Predictive modeling of Persian walnut (Juglans regia L.) in vitro proliferation media using machine learning approaches: a comparative study of ANN, KNN and GEP models

Plant Methods. 2022 Apr 11;18(1):48. doi: 10.1186/s13007-022-00871-5.

Abstract

Background: Optimizing plant tissue culture media is a complicated process, which is easily influenced by genotype, mineral nutrients, plant growth regulators (PGRs), vitamins and other factors, leading to undesirable and inefficient medium composition. Facing incidence of different physiological disorders such as callusing, shoot tip necrosis (STN) and vitrification (Vit) in walnut proliferation, it is necessary to develop prediction models for identifying the impact of different factors involving in this process. In the present study, three machine learning (ML) approaches including multi-layer perceptron neural network (MLPNN), k-nearest neighbors (KNN) and gene expression programming (GEP) were implemented and compared to multiple linear regression (MLR) to develop models for prediction of in vitro proliferation of Persian walnut (Juglans regia L.). The accuracy of developed models was evaluated using coefficient of determination (R2), root mean square error (RMSE) and mean absolute error (MAE). With the aim of optimizing the selected prediction models, multi-objective evolutionary optimization algorithm using particle swarm optimization (PSO) technique was applied.

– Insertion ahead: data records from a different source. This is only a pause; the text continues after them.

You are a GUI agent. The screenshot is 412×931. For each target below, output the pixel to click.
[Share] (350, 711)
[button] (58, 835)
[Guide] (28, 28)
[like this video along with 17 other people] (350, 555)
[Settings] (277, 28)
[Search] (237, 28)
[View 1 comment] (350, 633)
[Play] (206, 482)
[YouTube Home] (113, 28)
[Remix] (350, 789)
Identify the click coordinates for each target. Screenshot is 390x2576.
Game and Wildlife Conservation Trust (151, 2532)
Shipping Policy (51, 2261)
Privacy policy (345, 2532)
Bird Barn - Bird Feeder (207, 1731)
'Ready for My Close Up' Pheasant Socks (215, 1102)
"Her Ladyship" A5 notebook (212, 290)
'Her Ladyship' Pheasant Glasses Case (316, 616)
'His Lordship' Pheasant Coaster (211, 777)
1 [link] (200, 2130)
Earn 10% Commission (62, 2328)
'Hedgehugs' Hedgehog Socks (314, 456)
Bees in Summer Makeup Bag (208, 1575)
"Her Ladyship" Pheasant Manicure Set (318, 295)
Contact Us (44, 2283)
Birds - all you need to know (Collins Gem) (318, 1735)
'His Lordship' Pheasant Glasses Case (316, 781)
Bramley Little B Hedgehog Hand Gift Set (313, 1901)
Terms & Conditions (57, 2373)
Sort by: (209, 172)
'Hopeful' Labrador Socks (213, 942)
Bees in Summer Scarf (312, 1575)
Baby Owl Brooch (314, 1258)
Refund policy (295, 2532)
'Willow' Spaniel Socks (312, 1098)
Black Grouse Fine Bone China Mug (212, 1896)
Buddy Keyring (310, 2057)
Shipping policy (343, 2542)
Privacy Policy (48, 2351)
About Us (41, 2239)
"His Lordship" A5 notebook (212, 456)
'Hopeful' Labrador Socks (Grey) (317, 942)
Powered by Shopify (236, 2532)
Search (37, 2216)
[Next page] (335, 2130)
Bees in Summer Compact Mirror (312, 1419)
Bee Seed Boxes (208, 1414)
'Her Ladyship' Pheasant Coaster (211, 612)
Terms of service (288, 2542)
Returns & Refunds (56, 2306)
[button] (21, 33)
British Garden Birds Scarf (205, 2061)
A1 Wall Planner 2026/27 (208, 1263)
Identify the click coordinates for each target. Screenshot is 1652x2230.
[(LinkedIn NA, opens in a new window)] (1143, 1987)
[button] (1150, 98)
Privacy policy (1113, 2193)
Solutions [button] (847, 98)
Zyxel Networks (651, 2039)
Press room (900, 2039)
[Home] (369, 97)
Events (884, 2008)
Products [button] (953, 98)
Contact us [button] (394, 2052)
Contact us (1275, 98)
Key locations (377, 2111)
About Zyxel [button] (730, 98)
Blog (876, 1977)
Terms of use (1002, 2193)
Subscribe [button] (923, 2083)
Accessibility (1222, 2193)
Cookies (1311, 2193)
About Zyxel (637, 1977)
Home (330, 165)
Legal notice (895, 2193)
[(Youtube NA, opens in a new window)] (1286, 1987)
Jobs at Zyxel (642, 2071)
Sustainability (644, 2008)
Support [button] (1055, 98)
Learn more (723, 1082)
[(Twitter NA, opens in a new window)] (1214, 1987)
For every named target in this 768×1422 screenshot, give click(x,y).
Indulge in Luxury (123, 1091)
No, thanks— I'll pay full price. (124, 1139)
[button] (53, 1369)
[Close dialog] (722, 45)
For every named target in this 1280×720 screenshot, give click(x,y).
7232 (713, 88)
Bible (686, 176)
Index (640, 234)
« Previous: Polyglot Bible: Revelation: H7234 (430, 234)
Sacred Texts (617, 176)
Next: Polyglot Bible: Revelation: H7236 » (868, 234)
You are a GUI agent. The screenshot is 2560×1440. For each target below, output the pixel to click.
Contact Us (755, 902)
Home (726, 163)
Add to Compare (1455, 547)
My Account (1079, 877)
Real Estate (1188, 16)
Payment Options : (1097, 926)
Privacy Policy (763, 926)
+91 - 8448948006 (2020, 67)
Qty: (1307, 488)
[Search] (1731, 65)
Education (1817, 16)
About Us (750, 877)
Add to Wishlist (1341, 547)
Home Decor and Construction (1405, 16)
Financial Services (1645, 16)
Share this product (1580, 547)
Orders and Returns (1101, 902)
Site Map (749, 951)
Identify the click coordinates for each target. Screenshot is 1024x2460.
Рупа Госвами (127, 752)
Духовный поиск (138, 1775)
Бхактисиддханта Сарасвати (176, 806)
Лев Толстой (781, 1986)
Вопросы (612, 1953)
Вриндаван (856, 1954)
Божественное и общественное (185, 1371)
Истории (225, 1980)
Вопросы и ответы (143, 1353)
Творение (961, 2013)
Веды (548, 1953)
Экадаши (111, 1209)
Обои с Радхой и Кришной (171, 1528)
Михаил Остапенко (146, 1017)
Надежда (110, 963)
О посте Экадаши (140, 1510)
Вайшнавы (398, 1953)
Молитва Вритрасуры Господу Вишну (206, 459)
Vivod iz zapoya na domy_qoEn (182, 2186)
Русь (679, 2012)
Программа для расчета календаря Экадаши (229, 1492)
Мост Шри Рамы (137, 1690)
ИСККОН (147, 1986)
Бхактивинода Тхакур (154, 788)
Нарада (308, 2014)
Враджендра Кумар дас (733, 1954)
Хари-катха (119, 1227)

Results: Our results indicated that all three ML techniques had higher accuracy of prediction than MLR, for example, calculated R2 of MLPNN, KNN and GEP vs. MLR was 0.695, 0.672 and 0.802 vs. 0.412 in Chandler and 0.358, 0.377 and 0.428 vs. 0.178 in Rayen, respectively. The GEP models were further selected to be optimized using PSO. The comparison of modeling procedures provides a new insight into in vitro culture medium composition prediction models. Based on the results, hybrid GEP-PSO technique displays good performance for modeling walnut tissue culture media, while MLPNN and KNN have also shown strong estimation capability.

Conclusion: Here, besides MLPNN and GEP, KNN also is introduced, for the first time, as a simple technique with high accuracy to be used for developing prediction models in optimizing plant tissue culture media composition studies. Therefore, selection of the modeling technique to study depends on the researcher's desire regarding the simplicity of the procedure, obtaining clear results as entire formula and/or less time to analyze.

Keywords: Artificial neural network; Gene expression programming; Prediction model; Walnut in vitro propagation; k-nearest neighbors.